Using the wrong tool or using the right tool incorrectly can cause work-related musculoskeletal disorders (WMSDs). WMSDs are injuries of the muscles, tendons, joints and nerves that usually manifest over a period of time and can affect a variety of body parts. Risk factors associated with the use of hand tools that can increase the risk of WMSDs are awkward wrist and hand postures, static muscle loading, mechanical stress, vibration, noise, torque, temperature and pinch points. When you eliminate or at least minimize exposure to these risk factors, you reduce the risk of WMSDs for the worker.
For this reason, including ergonomic guidelines in tool design has received considerable attention in the past few years. Ergonomic design can help optimize human performance by ensuring that the hand tools support the task needs as well as the human capacity. Specifically, ergonomic design guidelines have been developed that ensure job demands do not exceed human capabilities.
Begin by gathering information to answer the following questions:
- What will be the function of the tool? (What are the specific task requirements, like torque magnitude?)
- Where will the tool be used? (Determine the work surface orientation.)
- Who will be using the tool? (Gather information about the user's gender, anthropometry,etc.)
Once you've answered those questions, use this list of ergonomic design guidelines for tool characteristics to reduce ergonomic risk associated with hand tools.
The weight of the tool and distribution of the load within the tool affect the way the operator holds the tool; whether one or both hands are required to stabilize the tool; the amount of time an operator can hold the tool; and the precision with which it can be manipulated. It is best to limit the weight of the tool to 3 pounds (1.4 kg) or less for tools operated with one hand. For precision operations, tools should weigh less than 1 pound (.5 kg).

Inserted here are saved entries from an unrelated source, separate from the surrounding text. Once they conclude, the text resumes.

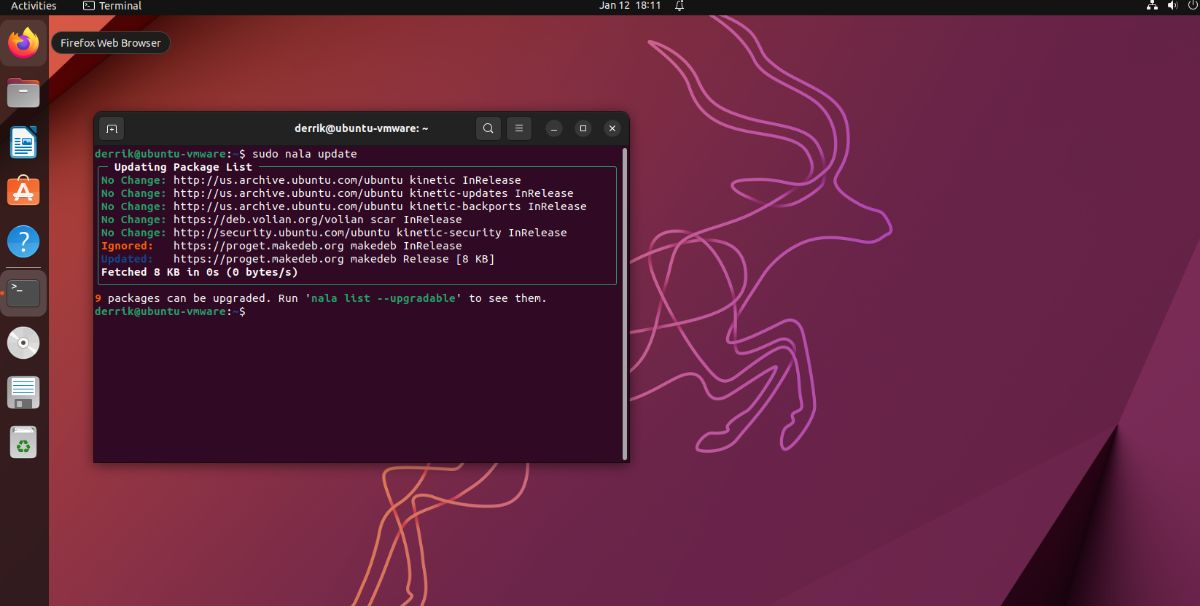Open the Files application from the dock
Viewport: 1200px width, 606px height.
(x=24, y=92)
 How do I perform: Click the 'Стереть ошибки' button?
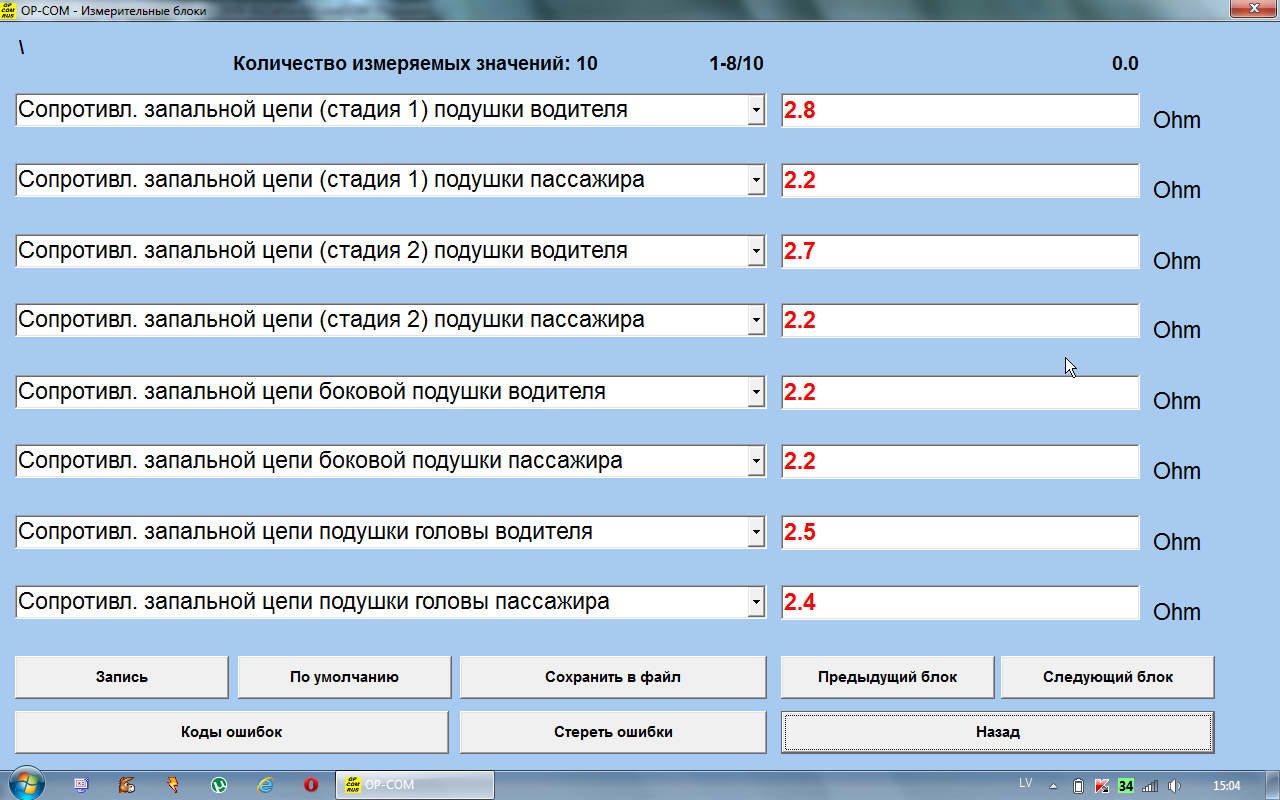click(612, 732)
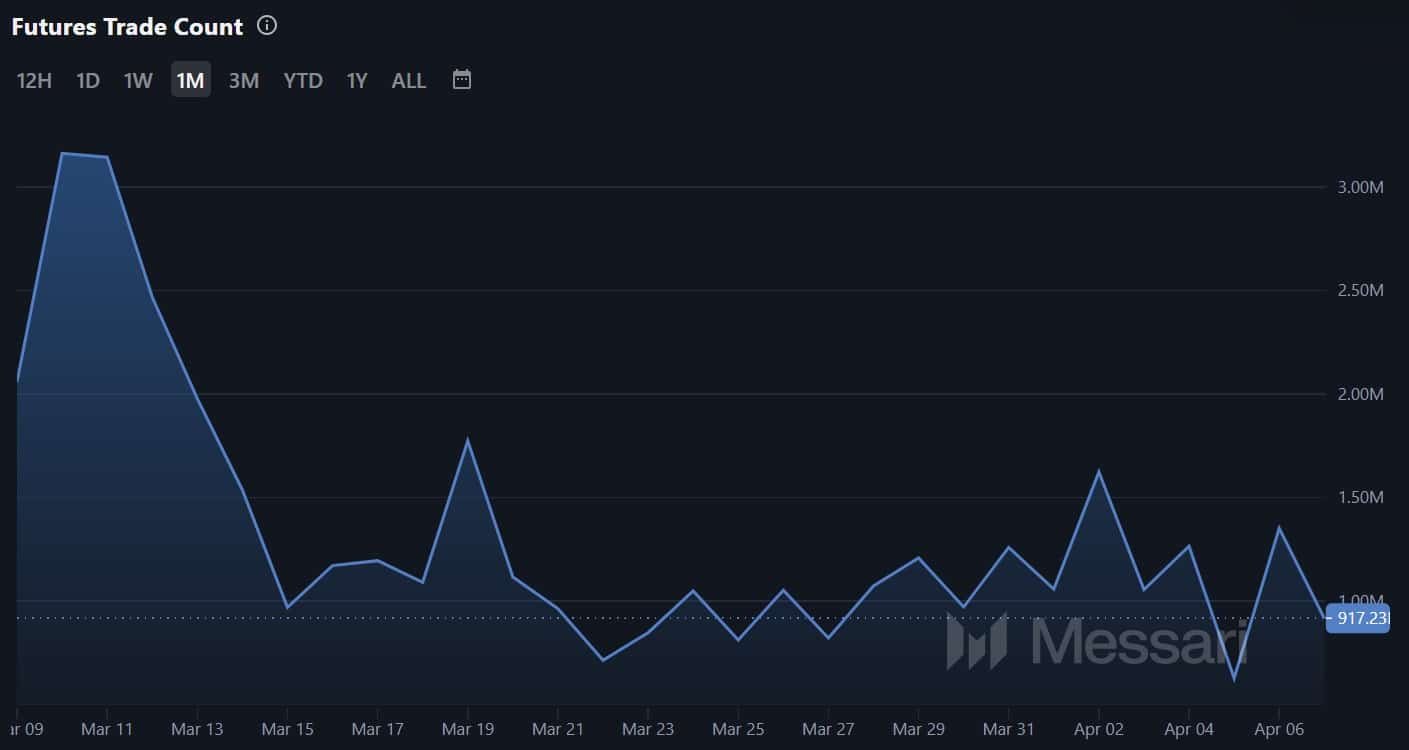The image size is (1409, 750).
Task: Switch to the 1W time range
Action: pos(138,80)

The distribution of weight in the tool also should facilitate comfortable gripping in the orientation that helps align the tool's center of gravity with the center of the gripping hand. For example, drill tools that are front-heavy require more effort to balance while in use. When the tool weight cannot be reduced or if the tool is poorly balanced, use a tool balancer. Other controls include using tool holders and articulating arms, or adding microbreak straps to hand tools to allow the operator to relax his/her grip when the tool is not in use.
Tools should be designed so they can be held using a power grip. A power grip requires the operator to align the fingers such that they work in conjunction with, rather than against, each other to maximize the hand capacity. Exceptions to this are tools used for precision work. A pinch grip may be more appropriate for precision work to allow better finger control for minute manipulations with the tool.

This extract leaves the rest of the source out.